Da Wikipedia, l'enciclopedia libera.

« Mi giunge ora, mentre presiedo i lavori della Camera dei deputati, la notizia della morte di Giovanni Pesce. Il dolore per la morte di questo grande vecchio della Repubblica italiana si accompagna all'orgoglio di essergli stato amico. La Repubblica gli deve molto »
« La sua medaglia d'oro rifulgerà all'infinito. Ci inchiniamo tutti dinanzi a Giovanni Pesce, compagno e combattente, figura esemplare di antifascista, di democratico, di comunista »
« Il suo impegno per la libertà si è tradotto in una coraggiosa lotta in prima linea durante gli anni della dittatura nazifascista, quando divenne protagonista della Resistenza e, ancor prima quando, giovanissimo, scelse di combattere per la democrazia in Spagna. Per questo desideriamo offrire Palazzo Marino per l'ultimo saluto che gli vorranno dare i milanesi e tutti gli italiani »

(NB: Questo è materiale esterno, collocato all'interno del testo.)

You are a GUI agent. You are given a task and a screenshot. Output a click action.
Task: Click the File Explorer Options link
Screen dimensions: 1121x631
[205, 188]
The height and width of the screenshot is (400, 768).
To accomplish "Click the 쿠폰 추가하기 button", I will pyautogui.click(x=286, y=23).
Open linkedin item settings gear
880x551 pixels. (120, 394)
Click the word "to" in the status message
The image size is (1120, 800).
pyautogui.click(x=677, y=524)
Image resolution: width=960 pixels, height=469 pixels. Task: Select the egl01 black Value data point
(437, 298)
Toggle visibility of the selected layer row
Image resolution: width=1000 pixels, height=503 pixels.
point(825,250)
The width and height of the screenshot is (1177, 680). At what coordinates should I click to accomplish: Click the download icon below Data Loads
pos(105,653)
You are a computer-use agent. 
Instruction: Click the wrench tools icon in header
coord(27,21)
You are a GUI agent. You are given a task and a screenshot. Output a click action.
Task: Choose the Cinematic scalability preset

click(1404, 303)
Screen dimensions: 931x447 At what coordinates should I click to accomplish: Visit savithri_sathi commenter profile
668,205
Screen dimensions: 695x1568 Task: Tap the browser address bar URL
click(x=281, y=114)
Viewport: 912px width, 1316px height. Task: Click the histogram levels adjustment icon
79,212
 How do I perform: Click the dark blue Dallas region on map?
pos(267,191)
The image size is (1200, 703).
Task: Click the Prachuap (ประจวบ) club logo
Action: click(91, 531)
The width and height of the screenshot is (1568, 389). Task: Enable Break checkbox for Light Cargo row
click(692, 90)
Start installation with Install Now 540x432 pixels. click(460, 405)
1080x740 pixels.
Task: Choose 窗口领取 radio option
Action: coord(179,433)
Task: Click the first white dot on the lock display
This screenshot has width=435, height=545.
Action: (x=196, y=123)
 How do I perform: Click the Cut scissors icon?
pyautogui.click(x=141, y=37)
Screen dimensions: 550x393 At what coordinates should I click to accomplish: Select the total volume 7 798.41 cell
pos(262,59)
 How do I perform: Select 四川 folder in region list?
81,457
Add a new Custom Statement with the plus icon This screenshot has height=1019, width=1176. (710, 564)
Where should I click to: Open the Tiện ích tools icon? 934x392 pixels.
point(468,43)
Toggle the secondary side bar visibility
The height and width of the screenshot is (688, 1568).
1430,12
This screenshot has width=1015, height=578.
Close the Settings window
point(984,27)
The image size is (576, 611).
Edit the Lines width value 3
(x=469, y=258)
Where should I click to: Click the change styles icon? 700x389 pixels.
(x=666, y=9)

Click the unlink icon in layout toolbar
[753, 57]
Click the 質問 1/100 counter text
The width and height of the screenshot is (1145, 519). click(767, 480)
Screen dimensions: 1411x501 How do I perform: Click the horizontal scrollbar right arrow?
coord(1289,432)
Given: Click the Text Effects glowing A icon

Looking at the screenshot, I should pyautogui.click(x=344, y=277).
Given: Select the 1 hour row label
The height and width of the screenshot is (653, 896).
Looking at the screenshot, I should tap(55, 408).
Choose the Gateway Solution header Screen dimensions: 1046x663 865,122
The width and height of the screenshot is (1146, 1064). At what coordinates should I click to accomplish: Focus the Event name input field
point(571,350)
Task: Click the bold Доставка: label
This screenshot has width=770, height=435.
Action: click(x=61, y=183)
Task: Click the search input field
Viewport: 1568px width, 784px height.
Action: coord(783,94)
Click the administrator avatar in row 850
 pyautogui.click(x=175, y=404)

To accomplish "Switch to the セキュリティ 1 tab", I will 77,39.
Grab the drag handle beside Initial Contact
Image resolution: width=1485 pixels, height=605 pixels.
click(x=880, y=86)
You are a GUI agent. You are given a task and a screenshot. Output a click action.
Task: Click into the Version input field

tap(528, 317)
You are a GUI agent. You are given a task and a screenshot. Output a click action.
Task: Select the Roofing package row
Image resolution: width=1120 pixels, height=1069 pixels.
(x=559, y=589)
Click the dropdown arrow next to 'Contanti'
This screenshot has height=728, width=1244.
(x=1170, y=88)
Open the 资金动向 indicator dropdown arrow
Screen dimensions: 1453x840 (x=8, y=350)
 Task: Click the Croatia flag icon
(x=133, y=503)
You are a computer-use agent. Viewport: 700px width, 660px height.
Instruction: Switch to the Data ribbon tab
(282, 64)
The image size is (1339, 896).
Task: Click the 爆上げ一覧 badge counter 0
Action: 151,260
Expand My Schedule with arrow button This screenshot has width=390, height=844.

Giovanni Pesce (Visone22 febbraio 1918 – Milano27 luglio 2007) è stato un comandante partigiano e politico italiano. È stato consigliere comunale di Milano dal 1951 al 1964.

Indice

[modifica] Biografia

Aveva solo sei anni, nel 1924, quando con la famiglia, dalla provincia di Alessandria, emigrò in Francia, nella regione mineraria delle Cévennes, ove il padre Riccardo, un operaio antifascista, fu costretto a recarsi per vivere, non trovando più lavoro in Italia.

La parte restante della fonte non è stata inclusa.